▸ ABOUT THIS TASK: Could you print every record below exactly as it appears?
═══
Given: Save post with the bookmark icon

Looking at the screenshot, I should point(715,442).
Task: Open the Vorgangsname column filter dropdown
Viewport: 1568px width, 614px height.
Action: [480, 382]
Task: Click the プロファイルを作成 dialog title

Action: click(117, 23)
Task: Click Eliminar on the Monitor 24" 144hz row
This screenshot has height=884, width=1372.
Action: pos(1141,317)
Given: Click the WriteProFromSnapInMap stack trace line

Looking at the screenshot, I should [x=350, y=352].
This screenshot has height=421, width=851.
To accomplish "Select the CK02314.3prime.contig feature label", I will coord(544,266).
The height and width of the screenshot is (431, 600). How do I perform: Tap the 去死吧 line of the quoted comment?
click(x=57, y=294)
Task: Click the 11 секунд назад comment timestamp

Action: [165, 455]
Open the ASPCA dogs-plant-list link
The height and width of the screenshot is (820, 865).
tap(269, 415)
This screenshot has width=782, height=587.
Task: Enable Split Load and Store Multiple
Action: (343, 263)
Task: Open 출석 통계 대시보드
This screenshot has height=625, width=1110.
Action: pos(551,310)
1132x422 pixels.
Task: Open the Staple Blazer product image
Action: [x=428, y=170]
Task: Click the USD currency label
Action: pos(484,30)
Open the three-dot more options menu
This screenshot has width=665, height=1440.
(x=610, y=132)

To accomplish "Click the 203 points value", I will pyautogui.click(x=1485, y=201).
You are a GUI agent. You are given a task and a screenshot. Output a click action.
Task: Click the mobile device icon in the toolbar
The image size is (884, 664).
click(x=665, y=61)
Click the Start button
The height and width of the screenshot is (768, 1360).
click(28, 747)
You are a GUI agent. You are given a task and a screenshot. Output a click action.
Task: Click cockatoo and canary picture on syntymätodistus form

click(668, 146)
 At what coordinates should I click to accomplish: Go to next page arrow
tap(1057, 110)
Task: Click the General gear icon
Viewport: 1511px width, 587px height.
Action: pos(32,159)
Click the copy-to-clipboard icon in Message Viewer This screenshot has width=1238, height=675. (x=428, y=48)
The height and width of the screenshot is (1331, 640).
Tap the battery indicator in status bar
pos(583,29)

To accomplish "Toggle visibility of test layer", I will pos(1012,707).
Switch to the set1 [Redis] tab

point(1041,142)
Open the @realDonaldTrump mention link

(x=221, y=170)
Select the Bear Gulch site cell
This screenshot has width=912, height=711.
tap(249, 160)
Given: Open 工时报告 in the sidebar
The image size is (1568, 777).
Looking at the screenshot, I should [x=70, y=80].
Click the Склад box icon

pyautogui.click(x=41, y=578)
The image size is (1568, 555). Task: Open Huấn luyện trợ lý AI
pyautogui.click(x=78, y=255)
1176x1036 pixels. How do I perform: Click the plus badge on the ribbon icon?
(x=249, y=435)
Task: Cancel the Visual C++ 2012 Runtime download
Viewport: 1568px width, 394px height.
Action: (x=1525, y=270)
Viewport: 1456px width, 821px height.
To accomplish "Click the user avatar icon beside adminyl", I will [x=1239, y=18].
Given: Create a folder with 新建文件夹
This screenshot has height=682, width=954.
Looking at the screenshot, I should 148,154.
═══
▸ SOLUTION:
Given: Save post with the bookmark icon

Looking at the screenshot, I should point(715,442).
Task: Open the Vorgangsname column filter dropdown
Viewport: 1568px width, 614px height.
Action: [480, 382]
Task: Click the プロファイルを作成 dialog title

Action: click(117, 23)
Task: Click Eliminar on the Monitor 24" 144hz row
This screenshot has height=884, width=1372.
Action: pos(1141,317)
Given: Click the WriteProFromSnapInMap stack trace line

Looking at the screenshot, I should [x=350, y=352].
This screenshot has height=421, width=851.
To accomplish "Select the CK02314.3prime.contig feature label", I will coord(544,266).
The height and width of the screenshot is (431, 600). How do I perform: Tap the 去死吧 line of the quoted comment?
click(x=57, y=294)
Task: Click the 11 секунд назад comment timestamp

Action: [165, 455]
Open the ASPCA dogs-plant-list link
The height and width of the screenshot is (820, 865).
tap(269, 415)
This screenshot has width=782, height=587.
Task: Enable Split Load and Store Multiple
Action: (343, 263)
Task: Open 출석 통계 대시보드
This screenshot has height=625, width=1110.
Action: pos(551,310)
1132x422 pixels.
Task: Open the Staple Blazer product image
Action: [x=428, y=170]
Task: Click the USD currency label
Action: pos(484,30)
Open the three-dot more options menu
This screenshot has width=665, height=1440.
(x=610, y=132)

To accomplish "Click the 203 points value", I will pyautogui.click(x=1485, y=201).
You are a GUI agent. You are given a task and a screenshot. Output a click action.
Task: Click the mobile device icon in the toolbar
The image size is (884, 664).
click(x=665, y=61)
Click the Start button
The height and width of the screenshot is (768, 1360).
click(28, 747)
You are a GUI agent. You are given a task and a screenshot. Output a click action.
Task: Click cockatoo and canary picture on syntymätodistus form

click(668, 146)
 At what coordinates should I click to accomplish: Go to next page arrow
tap(1057, 110)
Task: Click the General gear icon
Viewport: 1511px width, 587px height.
Action: pos(32,159)
Click the copy-to-clipboard icon in Message Viewer This screenshot has width=1238, height=675. (x=428, y=48)
The height and width of the screenshot is (1331, 640).
Tap the battery indicator in status bar
pos(583,29)

To accomplish "Toggle visibility of test layer", I will pos(1012,707).
Switch to the set1 [Redis] tab

point(1041,142)
Open the @realDonaldTrump mention link

(x=221, y=170)
Select the Bear Gulch site cell
This screenshot has width=912, height=711.
tap(249, 160)
Given: Open 工时报告 in the sidebar
The image size is (1568, 777).
Looking at the screenshot, I should [x=70, y=80].
Click the Склад box icon

pyautogui.click(x=41, y=578)
The image size is (1568, 555). Task: Open Huấn luyện trợ lý AI
pyautogui.click(x=78, y=255)
1176x1036 pixels. How do I perform: Click the plus badge on the ribbon icon?
(x=249, y=435)
Task: Cancel the Visual C++ 2012 Runtime download
Viewport: 1568px width, 394px height.
Action: (x=1525, y=270)
Viewport: 1456px width, 821px height.
To accomplish "Click the user avatar icon beside adminyl", I will [x=1239, y=18].
Given: Create a folder with 新建文件夹
This screenshot has height=682, width=954.
Looking at the screenshot, I should 148,154.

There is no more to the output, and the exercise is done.